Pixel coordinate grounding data
■ ■ ■ ■ ■ ■ ■

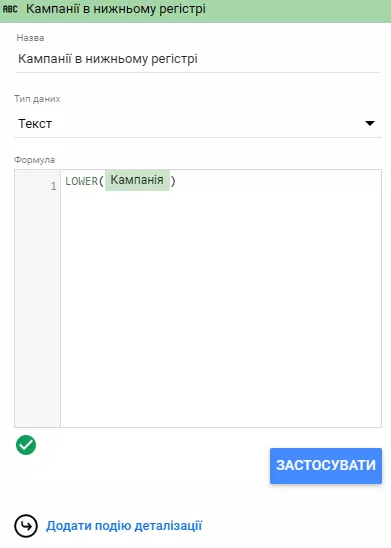Click line number 1 in formula gutter
Viewport: 391px width, 548px height.
[53, 186]
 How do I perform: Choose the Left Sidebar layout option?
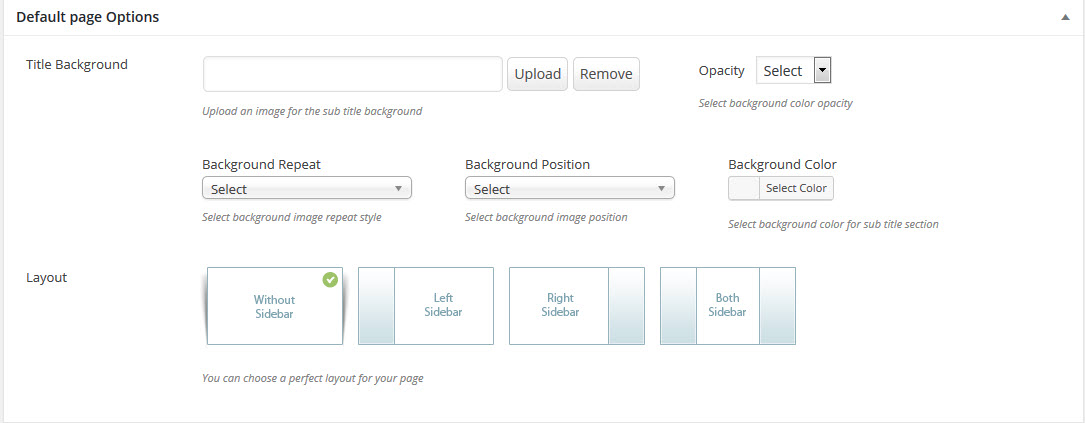point(426,306)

■ ■ ■ ■ ■ ■ ■

YOUR ASSIGNMENT. The final stretch of the data, from the line with "How do I perform: Choose" through its last line, is to be retyped exactly; pictures are not part of the copy.

EXERCISE RESPONSE.
 How do I perform: Choose the Left Sidebar layout option?
point(426,306)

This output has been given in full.